# Exercise goal:
Using the commentary on political violence after passage of the health care law, answer the following.
(a) How many Democrats requested heightened security details?
(b) At what approval rating did Lyndon Johnson debut after Kennedy's assassination?
(c) In what year was the attempt on President Reagan's life?

# Text for analysis:
____
After last week's passage of the landmark Patient Protection and Affordable Care Act, right-wing extremists egged on by the frenzied hateful and irrational tone of their leaders, vandalized Democratic congressional offices, shouted racial slurs at minority Congressmen and threatened several lawmakers and their families, which caused 10 Democrats to request heightened security details. Rather than join Democrats in repudiating these shameful misdeeds, Republican Party leaders unsurprisingly continued their recent trend of shouting down the voices of their better angels, even blaming the victims for the criminal acts perpetrated against them. Condoning this campaign of intimidation and terrorism is not only morally repugnant, but politically dangerous. Party leaders need to soothe the violent anger in their base before it erupts into the assassination or attempted assassination of a Democratic leader, or health care will merely be the first of many humiliating political defeats for Republicans.
The United States is not Colombia or Iraq. Violence is not an established part of our political culture, and most Americans are shocked and saddened whenever politics turn deadly, tending to rally around the memory of fallen politicians and their ideals. As president, John F. Kennedy saw his approval ratings steadily decline as the country struggled through the civil rights movement and Congress was torn over the appropriate legislative response.
After Kennedy was assassinated, however, Lyndon Johnson a previously unelectable and polarizing former Senate Majority Leader debuted at a near-80 percent approval rating and stayed above 60 percent long enough to score one of the largest electoral blowouts prior to 1964, as well as to pass several liberal policy staples like the Great Society legislation that Republicans still rue to this day. Johnson was able to pass so many liberal proposals without the sort of withering resistance President Barack Obama has faced these last 15 months because he used Kennedy's memory as a political cover, knowing that Republicans and Southern Democrats couldn't bludgeon the memory of the dead president without significant electoral repercussions.
If a right wing terrorist were to attack a major Democratic Party figure like Obama or Speaker of the House Nancy Pelosi today, the results would be similar. Even if the assassination attempt was unsuccessful, the victim's approval numbers would spike, much as President Reagan's approval ratings peaked after the attempt on his life in 1981. Armed either with higher approval ratings, an iconic martyr or both, Congressional Democrats could pass another round of Great Society-like legislation virtually at will, and Republicans would be limited in the scope of their defensive rhetoric, lest they come across as even more disgustingly crass and ham-handed than they already do.
____
# Data for analysis:

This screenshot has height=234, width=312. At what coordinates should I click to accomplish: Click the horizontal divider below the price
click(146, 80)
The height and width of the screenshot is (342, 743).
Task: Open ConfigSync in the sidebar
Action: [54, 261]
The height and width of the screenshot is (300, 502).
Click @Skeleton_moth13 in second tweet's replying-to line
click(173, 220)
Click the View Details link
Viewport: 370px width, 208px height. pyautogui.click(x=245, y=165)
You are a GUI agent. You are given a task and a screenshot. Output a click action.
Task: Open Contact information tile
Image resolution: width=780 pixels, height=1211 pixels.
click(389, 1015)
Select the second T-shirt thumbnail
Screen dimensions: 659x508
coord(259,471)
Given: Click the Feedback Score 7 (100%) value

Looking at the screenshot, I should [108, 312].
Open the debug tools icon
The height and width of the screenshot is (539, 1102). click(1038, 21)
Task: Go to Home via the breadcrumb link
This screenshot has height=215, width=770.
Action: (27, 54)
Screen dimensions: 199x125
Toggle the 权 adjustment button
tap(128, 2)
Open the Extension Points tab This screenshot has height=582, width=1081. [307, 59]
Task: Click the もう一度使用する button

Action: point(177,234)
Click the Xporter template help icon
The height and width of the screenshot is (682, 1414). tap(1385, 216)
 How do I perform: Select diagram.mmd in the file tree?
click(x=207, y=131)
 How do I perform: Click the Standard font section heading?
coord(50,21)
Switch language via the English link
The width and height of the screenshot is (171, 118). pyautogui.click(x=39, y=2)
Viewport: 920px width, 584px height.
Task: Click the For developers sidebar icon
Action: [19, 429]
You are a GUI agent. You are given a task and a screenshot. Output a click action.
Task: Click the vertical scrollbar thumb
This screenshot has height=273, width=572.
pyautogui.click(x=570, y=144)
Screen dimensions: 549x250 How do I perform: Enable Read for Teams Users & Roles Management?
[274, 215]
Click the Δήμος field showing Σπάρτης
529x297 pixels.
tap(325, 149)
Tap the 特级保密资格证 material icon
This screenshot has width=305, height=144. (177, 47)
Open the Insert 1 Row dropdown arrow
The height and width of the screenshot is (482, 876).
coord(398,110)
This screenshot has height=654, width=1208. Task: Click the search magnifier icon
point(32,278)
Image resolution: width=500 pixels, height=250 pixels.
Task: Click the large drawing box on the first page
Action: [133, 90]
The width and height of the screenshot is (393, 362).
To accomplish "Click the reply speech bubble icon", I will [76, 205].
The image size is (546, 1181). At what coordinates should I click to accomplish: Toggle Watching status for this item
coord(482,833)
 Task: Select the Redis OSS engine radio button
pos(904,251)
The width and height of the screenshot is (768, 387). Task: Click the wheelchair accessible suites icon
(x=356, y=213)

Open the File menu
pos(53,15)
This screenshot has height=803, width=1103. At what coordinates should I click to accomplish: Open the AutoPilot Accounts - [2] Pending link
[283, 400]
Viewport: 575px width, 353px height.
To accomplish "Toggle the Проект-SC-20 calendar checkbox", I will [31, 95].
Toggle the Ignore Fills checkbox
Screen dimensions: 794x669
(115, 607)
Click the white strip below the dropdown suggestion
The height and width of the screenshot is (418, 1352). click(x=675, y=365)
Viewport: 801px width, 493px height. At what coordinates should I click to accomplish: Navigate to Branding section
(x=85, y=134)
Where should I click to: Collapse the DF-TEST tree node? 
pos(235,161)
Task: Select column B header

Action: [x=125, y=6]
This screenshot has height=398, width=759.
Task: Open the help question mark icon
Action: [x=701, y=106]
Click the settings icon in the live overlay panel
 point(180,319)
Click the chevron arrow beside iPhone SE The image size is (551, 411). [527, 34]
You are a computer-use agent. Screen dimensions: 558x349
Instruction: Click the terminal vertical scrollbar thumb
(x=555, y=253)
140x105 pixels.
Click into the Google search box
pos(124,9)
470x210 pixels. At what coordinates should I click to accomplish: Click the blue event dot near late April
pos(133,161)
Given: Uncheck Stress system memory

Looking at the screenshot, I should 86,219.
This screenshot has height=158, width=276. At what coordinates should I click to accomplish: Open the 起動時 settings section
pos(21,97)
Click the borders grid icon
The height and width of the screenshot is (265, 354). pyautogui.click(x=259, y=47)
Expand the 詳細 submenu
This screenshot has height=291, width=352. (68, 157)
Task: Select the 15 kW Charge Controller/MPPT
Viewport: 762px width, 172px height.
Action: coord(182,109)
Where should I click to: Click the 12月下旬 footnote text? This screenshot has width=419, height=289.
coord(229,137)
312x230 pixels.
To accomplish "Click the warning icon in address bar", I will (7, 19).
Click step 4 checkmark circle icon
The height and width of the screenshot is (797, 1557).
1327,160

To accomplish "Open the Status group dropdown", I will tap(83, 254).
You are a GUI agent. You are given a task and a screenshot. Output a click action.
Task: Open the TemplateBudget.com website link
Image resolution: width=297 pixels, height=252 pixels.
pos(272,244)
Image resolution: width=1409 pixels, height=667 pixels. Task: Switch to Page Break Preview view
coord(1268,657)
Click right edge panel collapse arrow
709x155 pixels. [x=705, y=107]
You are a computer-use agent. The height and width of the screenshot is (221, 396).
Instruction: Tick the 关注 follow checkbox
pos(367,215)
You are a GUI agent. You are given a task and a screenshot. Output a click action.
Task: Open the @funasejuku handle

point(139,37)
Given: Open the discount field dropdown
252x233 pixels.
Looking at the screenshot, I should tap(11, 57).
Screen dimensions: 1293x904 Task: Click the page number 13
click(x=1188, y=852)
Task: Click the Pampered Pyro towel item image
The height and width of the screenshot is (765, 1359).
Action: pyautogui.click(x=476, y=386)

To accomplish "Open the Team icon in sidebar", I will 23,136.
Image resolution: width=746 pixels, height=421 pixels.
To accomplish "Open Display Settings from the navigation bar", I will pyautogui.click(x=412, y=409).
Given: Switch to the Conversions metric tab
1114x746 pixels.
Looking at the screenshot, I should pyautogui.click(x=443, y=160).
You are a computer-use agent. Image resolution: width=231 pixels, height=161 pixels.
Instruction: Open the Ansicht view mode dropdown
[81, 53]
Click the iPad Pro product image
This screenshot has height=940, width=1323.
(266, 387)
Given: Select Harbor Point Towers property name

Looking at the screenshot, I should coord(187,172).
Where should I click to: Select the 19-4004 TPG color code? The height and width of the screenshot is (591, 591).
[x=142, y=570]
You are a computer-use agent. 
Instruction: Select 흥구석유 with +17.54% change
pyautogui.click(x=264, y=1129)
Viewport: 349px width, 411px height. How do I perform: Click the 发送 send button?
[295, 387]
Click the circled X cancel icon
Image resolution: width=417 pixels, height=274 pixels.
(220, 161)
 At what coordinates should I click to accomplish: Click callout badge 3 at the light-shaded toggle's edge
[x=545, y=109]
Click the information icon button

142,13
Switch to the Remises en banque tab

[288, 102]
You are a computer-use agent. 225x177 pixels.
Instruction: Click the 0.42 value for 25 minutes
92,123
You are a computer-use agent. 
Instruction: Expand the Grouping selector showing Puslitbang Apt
____
# Reply to the exercise:
(a) 10
(b) Near 80 percent
(c) 1981